Wylie's agreement this week with with Amazon to allow Amazon exclusive rights to publish eBook versions of it's classics on the kindle (techcrunch) has a lot of publishers up in arms because of it's potential to fragment the eBook market. On the one hand it's arguably just another sign of the disruption electronic publishing is likely to wreak on the publishing industry but on the other it also seems like a spectacularly bad idea in the medium and long term. Although it's not the fist such deal, the trend seems to be changing from one off's like Stephen King's UR to larger catalogues.
It's also logical that super-star owners will seek to make deals directly with distributers as far up the value chain as possible.
The exclusivity deal itself though, firstly smacks somewhat of impotence in the face of Apple's iPad - trying to leverage exclusive content to defend the Kindle's market position.
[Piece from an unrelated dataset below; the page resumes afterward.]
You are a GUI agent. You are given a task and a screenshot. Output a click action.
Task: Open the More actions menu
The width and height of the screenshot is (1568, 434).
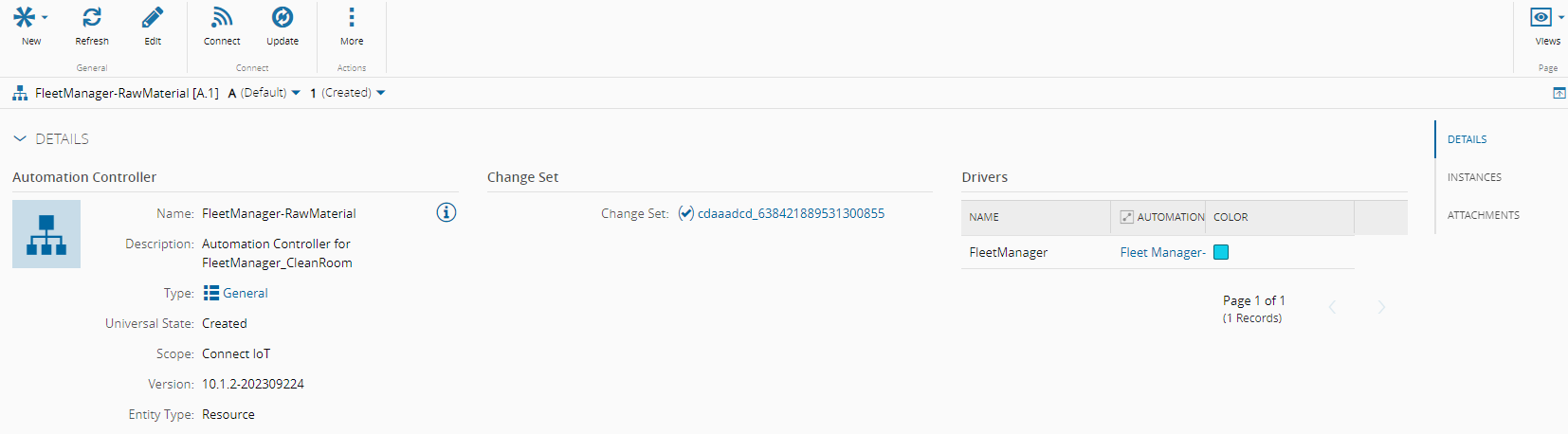(x=352, y=17)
It signals that this market fragmentation is "the best option" now - which is a shame.
However before authors and publishers go down this route they should think about where the real clearing houses for electronic books may end up. and owners of Book stores about which audiences they can serve:
APIs now allow seamless and highly flexible delivery of content in raw form - a perfect opportunity to restructure how user receive content, how they consume it (a multitude of readers apps could now emerge) and how they pay - it should be irrelevant where you buy a book (the content and presentation) from - the experience should be the same.
Even worse if content is tied to a specific device you'll need many devices to read what you want to read and (worse) innovation in the reader device market will stall almost before it started, because the biggest platforms will be the only ones with noteworthy content.
- This is bad for publishers since their patch to an audience is fragmented
- This is bad for readers since they can't consume content in the form they want despite technology allowing that for the first time.
- It is also bad for Amazon and Apple in the long run since they will fail to win all deals and they wont create a sufficient device ecosystem around their sales channel.
Publishers would be well advised to stay away from single channel sales until those channels genuinely support access to the majority of the world reader audience. It seems to me that:
- Amazon's best strategy would be to open it's eBook distribution store to as many platforms as possible (iPad is already covered) but Nook and others - to make it unattractive for anybody to do exclusive deals which exclude them.
- Further, amazon doing exclusives now when they address few 3rd party readers risks killing an ecosystem which they later may need.
- Apple's best strategy would be to do the same with iBooks - open to as many platforms as possible, to also make it unattractive to do exclusive deals with Amazon.
In fact - how about this: an open DRM standard for eBooks which works across all reader devices which all eBook stores (let's root for ePUB) support and APIs for those stores. Apple would hate it (see iTunes / ACC), Amazon would in theory loose an advantage - but in practice very likely gain heavily from it (at the expense of API and not having to develop it's own hardware exclusively).
With the world heading for open ecosystems of content and the chance to decouple data, algorithms and viewing experiences it would be a shame if publishers ended up locking book content into closed ecosystems. If Amazon precipitates this they could loose more than they gain by crippling the ecosystem.